Colorado’s solution in pipeline

Story from OmahaNewsstand

As Nebraska and Kansas water czars wade closer to non-binding arbitration to settle troubles over sharing Republican River water, Colorado is moving ahead with plans to divert itself out of the fray.

“Frankly, when you’re in a hole, you need to stop digging deeper,” said Ken Knox, deputy state engineer for the Colorado Division of Water Resources.

This week, Knox and his boss, Dick Wolfe, the state engineer, hope to convince their Nebraska and Kansas counterparts that Colorado’s pipeline plan is a viable solution to that state’s share of basin water problems.

“I can’t make it rain,” Knox said, explaining the necessity of building a $71 million pipeline to the Nebraska border and pumping underground water into the Republican River.

The bulk of the cost went to buying water rights on about 9,600 acres of farmland on Colorado’s eastern plains. Colorado paid more than $50 million, or $5,300 an acre.

A 13-mile pipeline and infrastructure is budgeted at $21 million. Construction is expected to begin later this year.

The project is financed by a $14.50 tax per irrigated acre on landowners in the Republican River Water Conservation District around the streams that create the river’s headwaters.

Colorado shares water rights on the Republican, a 550-mile river that flows from the eastern Plains across part of southern Nebraska and into part of northern Kansas. The river provides water for irrigation, drinking, recreation and other uses in those three states. Its use is governed by a 1943 compact among the three states that allocates 49 percent to Nebraska, 40 percent to Kansas and 11 percent to Colorado.

Kansas says Nebraska and Colorado continue to use more than their share of the river basin water in violation of water use rules spelled out by the U.S. Supreme Court in a 2002 settlement of a Kansas-instigated lawsuit.

The states could be headed back to the high court.

Colorado’s Wolfe, Nebraska’s Ann Bleed and Kansas’ David Barfield plan to meet Tuesday and Wednesday in Kansas City, Mo., in a special meeting of the Republican River Compact Administration.

The meeting was forced when Barfield submitted Kansas’s dispute with Nebraska to the compact administration as a fasttrack issue in February.

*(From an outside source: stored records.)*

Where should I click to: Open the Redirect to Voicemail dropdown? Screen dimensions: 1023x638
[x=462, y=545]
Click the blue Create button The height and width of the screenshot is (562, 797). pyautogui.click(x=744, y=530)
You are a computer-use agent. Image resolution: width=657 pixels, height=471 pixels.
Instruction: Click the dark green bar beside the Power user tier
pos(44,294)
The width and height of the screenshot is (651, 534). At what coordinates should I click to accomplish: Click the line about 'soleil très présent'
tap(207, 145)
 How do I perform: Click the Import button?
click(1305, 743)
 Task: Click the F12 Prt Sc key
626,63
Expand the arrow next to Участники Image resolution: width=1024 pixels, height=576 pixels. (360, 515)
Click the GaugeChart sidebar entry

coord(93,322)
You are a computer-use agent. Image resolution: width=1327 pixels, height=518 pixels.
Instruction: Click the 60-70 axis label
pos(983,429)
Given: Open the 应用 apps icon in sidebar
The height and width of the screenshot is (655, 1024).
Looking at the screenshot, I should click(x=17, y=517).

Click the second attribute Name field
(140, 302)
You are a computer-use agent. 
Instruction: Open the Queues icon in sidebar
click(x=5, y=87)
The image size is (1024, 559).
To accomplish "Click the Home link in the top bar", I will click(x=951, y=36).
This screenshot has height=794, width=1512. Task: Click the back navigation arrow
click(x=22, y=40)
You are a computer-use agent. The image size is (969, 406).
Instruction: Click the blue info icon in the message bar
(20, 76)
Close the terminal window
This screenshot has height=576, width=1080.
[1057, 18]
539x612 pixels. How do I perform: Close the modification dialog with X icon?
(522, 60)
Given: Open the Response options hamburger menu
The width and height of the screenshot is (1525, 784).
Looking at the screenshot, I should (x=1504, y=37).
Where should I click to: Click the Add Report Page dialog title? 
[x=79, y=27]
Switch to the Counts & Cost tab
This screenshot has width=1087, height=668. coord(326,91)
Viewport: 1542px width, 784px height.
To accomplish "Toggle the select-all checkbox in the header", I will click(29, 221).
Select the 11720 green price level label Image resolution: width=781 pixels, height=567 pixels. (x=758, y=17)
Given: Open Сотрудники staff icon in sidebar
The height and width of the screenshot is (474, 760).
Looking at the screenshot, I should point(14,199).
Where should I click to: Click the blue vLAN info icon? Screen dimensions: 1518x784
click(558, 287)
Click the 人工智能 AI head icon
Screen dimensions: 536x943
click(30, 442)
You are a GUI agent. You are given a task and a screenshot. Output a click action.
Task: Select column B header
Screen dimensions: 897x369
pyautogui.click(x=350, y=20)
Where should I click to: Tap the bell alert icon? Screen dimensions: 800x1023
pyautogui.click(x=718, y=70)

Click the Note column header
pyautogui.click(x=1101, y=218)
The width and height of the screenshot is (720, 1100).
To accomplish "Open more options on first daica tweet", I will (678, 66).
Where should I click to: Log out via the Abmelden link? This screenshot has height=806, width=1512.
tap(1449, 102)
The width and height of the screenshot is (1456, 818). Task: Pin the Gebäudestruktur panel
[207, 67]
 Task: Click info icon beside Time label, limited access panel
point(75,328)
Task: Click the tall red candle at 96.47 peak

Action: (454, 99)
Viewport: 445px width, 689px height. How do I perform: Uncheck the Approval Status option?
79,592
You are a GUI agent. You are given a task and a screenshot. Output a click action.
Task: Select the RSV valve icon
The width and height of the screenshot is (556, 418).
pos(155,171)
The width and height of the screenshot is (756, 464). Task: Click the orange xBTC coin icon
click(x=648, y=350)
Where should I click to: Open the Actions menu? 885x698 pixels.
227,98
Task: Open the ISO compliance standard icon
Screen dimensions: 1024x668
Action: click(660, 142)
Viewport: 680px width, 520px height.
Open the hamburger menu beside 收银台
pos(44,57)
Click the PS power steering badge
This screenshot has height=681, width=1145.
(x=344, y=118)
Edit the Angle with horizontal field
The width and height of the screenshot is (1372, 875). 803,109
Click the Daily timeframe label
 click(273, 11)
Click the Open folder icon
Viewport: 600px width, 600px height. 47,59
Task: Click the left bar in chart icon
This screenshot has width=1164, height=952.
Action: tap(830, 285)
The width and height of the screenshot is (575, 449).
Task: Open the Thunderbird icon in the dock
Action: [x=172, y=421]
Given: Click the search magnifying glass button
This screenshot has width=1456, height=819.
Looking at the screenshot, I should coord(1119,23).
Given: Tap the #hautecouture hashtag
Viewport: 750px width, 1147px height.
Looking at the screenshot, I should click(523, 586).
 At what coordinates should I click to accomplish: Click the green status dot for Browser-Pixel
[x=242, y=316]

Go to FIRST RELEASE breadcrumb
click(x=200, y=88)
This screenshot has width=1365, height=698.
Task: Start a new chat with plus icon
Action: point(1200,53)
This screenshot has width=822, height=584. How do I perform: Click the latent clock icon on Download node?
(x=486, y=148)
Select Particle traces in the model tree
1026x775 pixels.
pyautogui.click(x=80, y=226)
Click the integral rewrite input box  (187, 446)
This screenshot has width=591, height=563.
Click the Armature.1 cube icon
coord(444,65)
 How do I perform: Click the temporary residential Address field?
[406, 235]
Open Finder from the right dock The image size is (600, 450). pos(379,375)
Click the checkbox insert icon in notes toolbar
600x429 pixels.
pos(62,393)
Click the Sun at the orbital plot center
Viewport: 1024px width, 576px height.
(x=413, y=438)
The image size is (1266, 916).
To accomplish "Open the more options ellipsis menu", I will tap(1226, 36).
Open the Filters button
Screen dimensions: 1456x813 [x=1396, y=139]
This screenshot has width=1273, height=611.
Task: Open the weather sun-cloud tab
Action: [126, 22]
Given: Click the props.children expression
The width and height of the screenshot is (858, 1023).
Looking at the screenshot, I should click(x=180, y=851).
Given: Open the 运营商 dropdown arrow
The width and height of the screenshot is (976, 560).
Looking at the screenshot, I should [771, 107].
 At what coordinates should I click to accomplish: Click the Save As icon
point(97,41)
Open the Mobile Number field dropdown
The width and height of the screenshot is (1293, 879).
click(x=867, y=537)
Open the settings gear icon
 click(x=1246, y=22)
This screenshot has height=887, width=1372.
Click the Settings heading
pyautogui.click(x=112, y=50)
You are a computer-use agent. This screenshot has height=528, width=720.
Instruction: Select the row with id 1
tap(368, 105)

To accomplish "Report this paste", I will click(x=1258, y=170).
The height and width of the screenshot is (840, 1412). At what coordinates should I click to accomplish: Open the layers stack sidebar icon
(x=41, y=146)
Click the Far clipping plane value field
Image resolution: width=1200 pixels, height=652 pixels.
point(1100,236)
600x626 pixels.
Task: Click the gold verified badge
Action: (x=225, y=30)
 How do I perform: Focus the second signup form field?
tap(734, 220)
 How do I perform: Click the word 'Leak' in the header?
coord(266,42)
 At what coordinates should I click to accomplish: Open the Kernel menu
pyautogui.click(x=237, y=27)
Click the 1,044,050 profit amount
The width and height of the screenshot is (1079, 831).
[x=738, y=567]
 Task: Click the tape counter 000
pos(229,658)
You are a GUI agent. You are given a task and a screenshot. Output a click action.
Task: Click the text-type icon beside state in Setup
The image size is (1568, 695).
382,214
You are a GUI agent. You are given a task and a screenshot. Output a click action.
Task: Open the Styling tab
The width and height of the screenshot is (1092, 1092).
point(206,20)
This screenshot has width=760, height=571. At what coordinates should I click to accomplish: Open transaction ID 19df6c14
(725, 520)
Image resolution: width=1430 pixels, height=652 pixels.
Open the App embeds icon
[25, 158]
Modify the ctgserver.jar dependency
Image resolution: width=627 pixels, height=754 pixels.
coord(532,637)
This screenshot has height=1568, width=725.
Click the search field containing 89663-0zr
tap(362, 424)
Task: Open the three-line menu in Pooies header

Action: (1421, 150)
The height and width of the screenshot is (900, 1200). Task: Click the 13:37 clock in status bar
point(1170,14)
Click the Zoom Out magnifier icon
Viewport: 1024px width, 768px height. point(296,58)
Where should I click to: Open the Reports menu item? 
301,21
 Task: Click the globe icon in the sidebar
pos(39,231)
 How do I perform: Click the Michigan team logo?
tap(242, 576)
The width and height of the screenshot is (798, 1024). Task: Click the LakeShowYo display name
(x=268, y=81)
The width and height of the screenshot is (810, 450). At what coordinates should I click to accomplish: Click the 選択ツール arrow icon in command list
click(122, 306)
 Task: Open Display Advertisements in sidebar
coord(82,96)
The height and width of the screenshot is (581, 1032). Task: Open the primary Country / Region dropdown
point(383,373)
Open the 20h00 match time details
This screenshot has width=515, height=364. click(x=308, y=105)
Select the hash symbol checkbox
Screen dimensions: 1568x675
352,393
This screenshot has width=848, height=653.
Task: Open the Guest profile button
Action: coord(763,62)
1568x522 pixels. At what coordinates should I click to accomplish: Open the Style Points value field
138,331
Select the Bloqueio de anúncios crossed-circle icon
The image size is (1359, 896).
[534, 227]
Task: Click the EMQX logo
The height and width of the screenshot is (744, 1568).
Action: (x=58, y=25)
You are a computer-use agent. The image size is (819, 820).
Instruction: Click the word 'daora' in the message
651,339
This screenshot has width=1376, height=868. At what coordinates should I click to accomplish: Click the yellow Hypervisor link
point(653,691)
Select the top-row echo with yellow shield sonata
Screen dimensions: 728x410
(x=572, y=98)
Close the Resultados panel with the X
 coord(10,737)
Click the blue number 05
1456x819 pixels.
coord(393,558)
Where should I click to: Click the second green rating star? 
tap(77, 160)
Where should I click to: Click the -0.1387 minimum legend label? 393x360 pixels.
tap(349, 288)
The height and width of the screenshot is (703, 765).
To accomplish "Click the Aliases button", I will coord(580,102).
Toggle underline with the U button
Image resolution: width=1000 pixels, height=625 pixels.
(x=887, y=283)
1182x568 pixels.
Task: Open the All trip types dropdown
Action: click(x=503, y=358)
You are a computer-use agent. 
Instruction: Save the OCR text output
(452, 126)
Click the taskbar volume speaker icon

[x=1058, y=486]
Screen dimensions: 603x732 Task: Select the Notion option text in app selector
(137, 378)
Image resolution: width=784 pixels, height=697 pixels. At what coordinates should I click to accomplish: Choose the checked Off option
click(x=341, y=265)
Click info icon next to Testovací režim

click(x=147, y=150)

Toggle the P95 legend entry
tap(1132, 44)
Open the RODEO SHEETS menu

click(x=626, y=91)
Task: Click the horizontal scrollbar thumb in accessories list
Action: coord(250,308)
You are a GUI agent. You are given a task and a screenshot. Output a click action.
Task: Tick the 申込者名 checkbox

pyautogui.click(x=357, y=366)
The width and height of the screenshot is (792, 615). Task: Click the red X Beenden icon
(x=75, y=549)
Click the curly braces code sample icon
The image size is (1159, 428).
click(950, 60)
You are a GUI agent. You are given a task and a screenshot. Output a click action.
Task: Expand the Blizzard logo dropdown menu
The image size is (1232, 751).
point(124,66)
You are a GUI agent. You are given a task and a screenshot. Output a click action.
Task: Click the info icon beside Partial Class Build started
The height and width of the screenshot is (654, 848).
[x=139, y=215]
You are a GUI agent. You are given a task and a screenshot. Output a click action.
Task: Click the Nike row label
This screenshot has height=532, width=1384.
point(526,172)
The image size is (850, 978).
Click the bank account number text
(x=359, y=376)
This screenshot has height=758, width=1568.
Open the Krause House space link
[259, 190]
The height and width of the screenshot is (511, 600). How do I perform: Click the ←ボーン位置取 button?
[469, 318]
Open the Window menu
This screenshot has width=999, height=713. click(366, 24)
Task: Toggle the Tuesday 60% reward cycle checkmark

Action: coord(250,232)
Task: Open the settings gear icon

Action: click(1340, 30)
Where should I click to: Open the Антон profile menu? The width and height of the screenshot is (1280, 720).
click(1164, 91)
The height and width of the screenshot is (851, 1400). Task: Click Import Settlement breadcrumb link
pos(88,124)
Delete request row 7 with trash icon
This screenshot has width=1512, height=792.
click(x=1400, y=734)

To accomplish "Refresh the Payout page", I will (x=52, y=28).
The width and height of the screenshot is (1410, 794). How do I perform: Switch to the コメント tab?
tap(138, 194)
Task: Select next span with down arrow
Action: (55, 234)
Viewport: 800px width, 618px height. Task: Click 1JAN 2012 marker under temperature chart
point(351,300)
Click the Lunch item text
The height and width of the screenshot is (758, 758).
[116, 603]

Kansas formally declared in December that Nebraska significantly consumed more than its share of Republican River water from 2003 through 2006. Farmers use the vast majority of water pumped out of the basin to irrigate crops. Excessive usage violates the compact that allocates Republican water among the three basin states.

Barfield proposed that Nebraska cease pumping from all irrigation wells within 2.5 miles of the Republican and its tributaries and from wells added after 2000. He also demands that Nebraska pay unspecified monetary damages.

Nebraska state and local water officials oppose Barfield’s remedy as inefficient and likely to have a devastating economic impact on farmers and communities.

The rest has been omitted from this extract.